We don’t pretend to be a full-service modern boxing gym, since that market is being well served by others who are more qualified. We practice old-school, bare-knuckle pugilism, largely as a conditioning exercise. I.e. we don’t hit each other–not yet, anyway!

Savate

This is the French art of kick-boxing, which flourished in many forms, some more practical than others. We are learning on a relatively practical, bare-bones version advocated by Jean-Joseph Renaud in his treatise Defense dans la Rue. It involves mixing pugilistic moves with quick kicks, low to the ground, non-flashy.

Jiujitsu

This Japanese martial art enjoyed a huge vogue in London around the turn of the Twentieth Century, thanks largely to the prosetylizing efforts of E.W. Barton-Wright. Since it can be taught better by others, and since it really requires a mat (which we don’t have) we are keeping it on our “to do” list without attempting to pursue it in a serious way.

Hoplology

This is a term for the art and science of weapons. Our Victorian forebears favored several:

Walking stick/Cane/Umbrella

Proper ladies and gentlemen did not as a rule venture out of doors without carrying a walking stick, a cane, or an umbrella. Various nationalities developed schools of self-defense around these common objects. The best-known of these was La Canne, promulgated by Pierre Vigny. Today La Canne can be taught in various forms, some more recreational, others more practical. We favor the more practical style.

Grand Bâton

A larger, heavier walking stick generally used with two hands. As explained by Dr. Ken Mondschein in The Art of the Two-Handed Sword, the older martial art of the giant sword called the spadone or montante evolved over time into the 19th Century techniques of the grand bâton, and so by practicing this weapon we are preserving a link to the fighting arts of the middle ages.

Quarterstaff

A much longer (8 or more foot) pole used in military training, and popular among Victorians who saw it as a link to their (somewhat romanticized) past. Again, it’s on our “to do” list.

Single stick

A wooden implement used as a training stand-in for heavy one-handed weapons such as the cavalry saber.

Cutlass

A short, curved, single-edged sword. When studying this curriculum we mostly use a blunt wooden implement called a dusack, though some pretty good plastic wasters are now becoming available.

Cavalry saber

A longer, curved, single-edged sword, much heavier than the sabers currently used in sport fencing, and requiring entirely different techniques. An important sidearm for Victorian military men who found themselves on the fringes of empire fighting with locals who didn’t want them around. The subject of treatises by Sir Richard Francis Burton and Captain Alfred Hutton, the latter of whom used it as the basis of a revival of George Silver’s Elizabethan school of backsword fencing.

Bullwhip

For years we have been hosting occasional seminars on bullwhip cracking.

How this all relates to practice structure

The above is a highly ambitious list of disciplines and techniques. Anyone with understanding of the martial arts will perceive that this group is designed to be broad, rather than deep. Some of the arts listed we are actively practicing right now, others we are only beginning to explore, and others are on the “to do” list for future study.

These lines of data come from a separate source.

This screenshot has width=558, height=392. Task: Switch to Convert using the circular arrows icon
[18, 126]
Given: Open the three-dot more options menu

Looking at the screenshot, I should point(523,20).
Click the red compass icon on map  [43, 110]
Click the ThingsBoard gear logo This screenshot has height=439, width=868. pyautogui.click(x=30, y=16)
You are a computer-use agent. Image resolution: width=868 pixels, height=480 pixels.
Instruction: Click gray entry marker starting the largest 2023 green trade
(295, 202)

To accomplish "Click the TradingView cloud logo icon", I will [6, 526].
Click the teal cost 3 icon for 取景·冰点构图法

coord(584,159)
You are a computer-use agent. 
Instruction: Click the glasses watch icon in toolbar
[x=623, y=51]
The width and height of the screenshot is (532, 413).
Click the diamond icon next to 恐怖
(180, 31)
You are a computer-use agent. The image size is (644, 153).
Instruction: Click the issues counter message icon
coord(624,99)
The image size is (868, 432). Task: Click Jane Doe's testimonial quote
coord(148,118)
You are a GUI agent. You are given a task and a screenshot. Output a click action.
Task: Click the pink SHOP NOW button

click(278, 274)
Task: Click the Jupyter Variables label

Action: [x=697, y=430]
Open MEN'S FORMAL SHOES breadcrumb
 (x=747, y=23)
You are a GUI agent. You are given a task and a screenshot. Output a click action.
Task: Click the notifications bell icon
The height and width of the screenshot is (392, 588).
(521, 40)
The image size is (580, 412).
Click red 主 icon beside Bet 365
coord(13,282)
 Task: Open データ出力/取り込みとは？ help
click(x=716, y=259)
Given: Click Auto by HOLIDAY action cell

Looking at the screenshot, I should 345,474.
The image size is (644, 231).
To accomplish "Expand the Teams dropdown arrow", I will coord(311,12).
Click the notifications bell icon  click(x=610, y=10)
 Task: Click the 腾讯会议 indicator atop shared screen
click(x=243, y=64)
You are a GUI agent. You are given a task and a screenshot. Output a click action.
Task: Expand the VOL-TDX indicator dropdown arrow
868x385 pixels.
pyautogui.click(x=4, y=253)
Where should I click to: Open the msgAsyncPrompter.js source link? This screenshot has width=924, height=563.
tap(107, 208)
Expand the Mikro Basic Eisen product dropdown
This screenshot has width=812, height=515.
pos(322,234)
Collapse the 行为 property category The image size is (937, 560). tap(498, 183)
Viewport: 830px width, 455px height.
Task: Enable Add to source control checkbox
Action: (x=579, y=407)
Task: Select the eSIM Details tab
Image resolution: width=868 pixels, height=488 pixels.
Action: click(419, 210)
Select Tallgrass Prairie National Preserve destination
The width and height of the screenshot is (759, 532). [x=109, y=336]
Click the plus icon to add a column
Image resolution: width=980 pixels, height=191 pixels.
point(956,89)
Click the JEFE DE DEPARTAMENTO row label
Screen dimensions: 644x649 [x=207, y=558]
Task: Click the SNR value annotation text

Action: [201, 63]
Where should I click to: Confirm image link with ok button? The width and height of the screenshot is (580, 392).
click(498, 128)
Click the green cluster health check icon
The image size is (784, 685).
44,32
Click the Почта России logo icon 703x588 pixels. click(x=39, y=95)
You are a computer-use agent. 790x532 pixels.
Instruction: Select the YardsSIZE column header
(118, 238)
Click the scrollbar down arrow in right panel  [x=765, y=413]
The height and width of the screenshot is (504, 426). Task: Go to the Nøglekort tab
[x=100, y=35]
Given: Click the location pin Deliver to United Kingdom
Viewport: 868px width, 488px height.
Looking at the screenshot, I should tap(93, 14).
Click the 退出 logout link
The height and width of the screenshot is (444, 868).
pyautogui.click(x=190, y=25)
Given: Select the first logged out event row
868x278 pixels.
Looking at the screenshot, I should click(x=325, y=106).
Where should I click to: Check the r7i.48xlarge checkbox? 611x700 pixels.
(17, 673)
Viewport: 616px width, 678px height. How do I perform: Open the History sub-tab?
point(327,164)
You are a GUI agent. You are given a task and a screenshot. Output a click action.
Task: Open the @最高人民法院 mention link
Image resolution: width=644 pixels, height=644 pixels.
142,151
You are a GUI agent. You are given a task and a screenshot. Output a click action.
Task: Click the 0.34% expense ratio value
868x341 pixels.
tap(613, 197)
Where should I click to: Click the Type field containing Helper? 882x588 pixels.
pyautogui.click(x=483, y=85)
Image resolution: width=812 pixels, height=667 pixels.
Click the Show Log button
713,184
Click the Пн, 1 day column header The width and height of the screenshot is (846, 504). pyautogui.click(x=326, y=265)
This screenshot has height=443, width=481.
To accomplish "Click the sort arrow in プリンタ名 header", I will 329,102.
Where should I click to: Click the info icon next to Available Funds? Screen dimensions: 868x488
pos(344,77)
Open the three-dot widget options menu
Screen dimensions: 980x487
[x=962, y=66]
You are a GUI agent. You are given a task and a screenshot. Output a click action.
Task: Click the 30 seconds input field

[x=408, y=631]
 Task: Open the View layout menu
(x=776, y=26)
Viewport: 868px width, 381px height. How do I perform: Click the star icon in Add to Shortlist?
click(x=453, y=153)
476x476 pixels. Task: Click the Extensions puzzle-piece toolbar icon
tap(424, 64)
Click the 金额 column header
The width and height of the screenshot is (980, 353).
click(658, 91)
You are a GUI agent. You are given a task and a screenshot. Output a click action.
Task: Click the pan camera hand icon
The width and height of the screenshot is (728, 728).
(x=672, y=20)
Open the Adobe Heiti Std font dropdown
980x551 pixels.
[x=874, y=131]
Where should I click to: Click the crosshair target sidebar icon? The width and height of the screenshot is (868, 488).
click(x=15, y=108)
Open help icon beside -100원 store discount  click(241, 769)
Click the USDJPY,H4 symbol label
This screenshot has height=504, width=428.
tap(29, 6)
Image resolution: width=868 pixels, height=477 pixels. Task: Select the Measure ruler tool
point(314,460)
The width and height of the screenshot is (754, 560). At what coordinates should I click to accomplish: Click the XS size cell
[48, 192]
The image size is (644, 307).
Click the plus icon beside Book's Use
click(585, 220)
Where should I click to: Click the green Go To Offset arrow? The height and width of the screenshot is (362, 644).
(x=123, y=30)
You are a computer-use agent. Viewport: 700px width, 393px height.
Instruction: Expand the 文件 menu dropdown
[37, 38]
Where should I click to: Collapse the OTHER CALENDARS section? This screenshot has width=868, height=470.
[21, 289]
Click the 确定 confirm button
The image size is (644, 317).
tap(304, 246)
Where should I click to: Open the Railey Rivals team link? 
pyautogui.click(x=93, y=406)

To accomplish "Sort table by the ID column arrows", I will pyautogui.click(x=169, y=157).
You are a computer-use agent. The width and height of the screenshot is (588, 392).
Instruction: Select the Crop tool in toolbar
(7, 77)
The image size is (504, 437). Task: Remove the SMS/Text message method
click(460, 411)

In any case, our general approach is to spend about half of each meeting doing pure physical culture work (Indian clubs, etc.) and the other half working on a specific martial art system, where we will spend several consecutive meetings focusing on one system (let us say, La Canne) before moving on to a “unit” on some other system (let us say single stick). The objective is to develop healthy and well-rounded participants.